Le dernier point est plus complexe. Peut-on se contenter d'écrire dans la Constitution que la France peut engager le processus de ratification de la Charte, voire faire référence à sa déclaration interprétative ? Vous savez que la Charte interdit toute réserve. Néanmoins, il y a une différence entre réserve et déclaration interprétative. Une réserve est émise par l'État qui refuse expressément d'exécuter telle ou telle obligation d'un traité. La France a par exemple émis une réserve sur l'article 27 du Pacte international relatif aux droits civils et politiques des Nations Unies de 1966, qui stipule que « dans les États où il existe des minorités ethniques, religieuses ou linguistiques, les personnes appartenant à ces minorités ne peuvent être privées du droit d'avoir, en commun avec les autres membres de leur groupe, leur propre vie culturelle, de professer et de pratiquer leur propre religion, ou d'employer leur propre langue. »
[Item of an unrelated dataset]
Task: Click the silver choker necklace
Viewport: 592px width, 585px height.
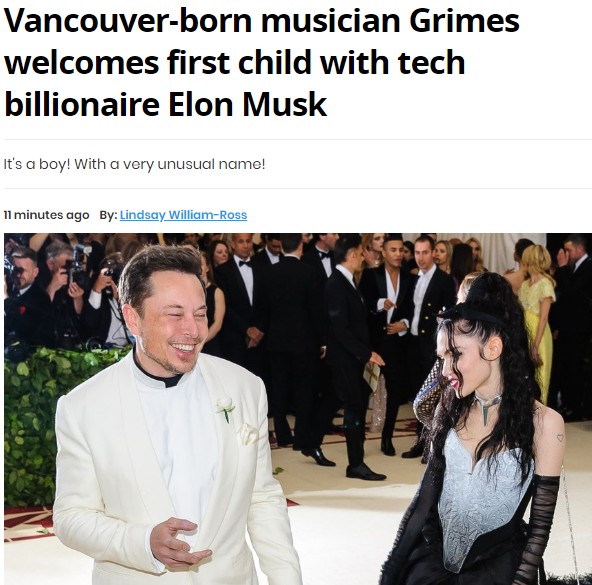Action: click(x=487, y=407)
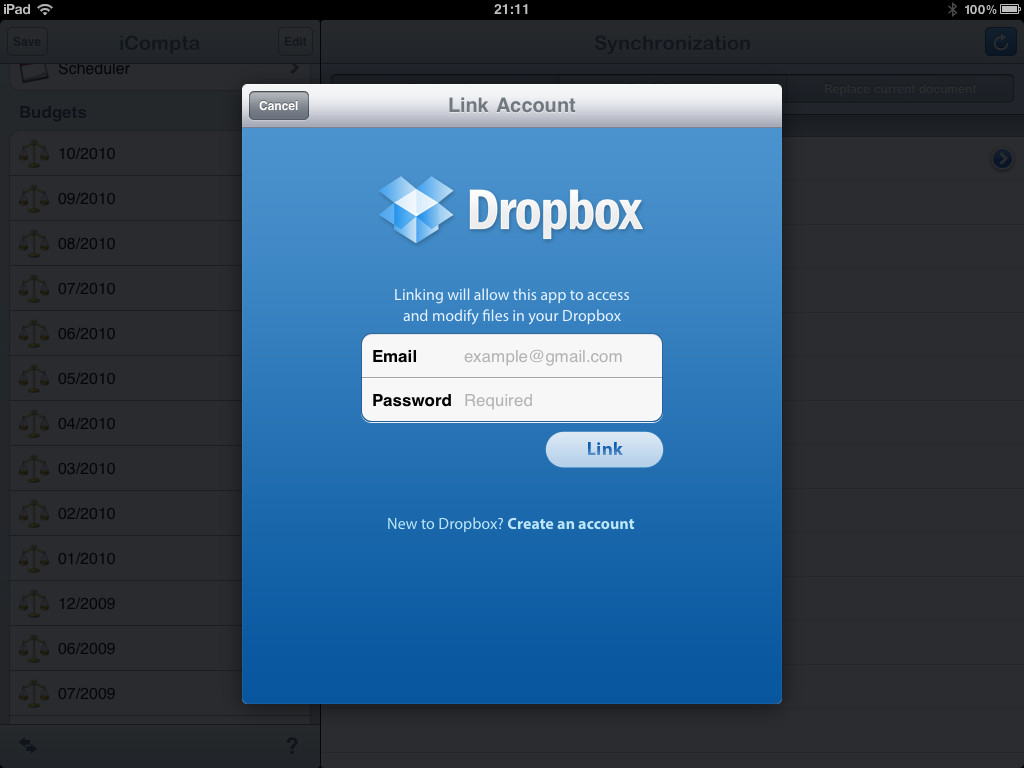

La déclaration interprétative se distingue de la réserve. Certains États ont déjà assorti leur signature ou leur ratification de la Charte de déclarations interprétatives. C'est le cas du Danemark s'agissant de la question du Groenland, ou de l'Azerbaïdjan pour la partie de son territoire occupée par l'Arménie. La France a la possibilité de faire de même dans son instrument de ratification. C'est d'ailleurs ce qu'elle a fait pour la Charte européenne de l'autonomie locale, qu'elle a ratifiée en 2007, en indiquant que les établissements publics de coopération intercommunale ne sont pas des collectivités locales au sens de cette charte. C'est une interprétation qui est donnée de la Convention en cas de litige. La France avait également assorti la signature de la Charte des langues régionales ou minoritaires d'une déclaration interprétative afin, justement,que celle-ci puisse être acceptée par le Conseil constitutionnel. Mais dans sa décision de 1999, celui-ci a considéré que cette déclaration n'avait aucune force normative et constituait un simple « instrument en rapport avec le traité et concourant, en cas de litige, à son interprétation ». Le Conseil ne l'a donc pas intégrée à son contrôle, se bornant à celui de la seule Charte. Par conséquent, la difficulté reste entière : il n'existe aucune raison objective pour que le Conseil constitutionnel ne maintienne pas sa position de 1999, à savoir que la Charte n'est pas compatible avec la Constitution.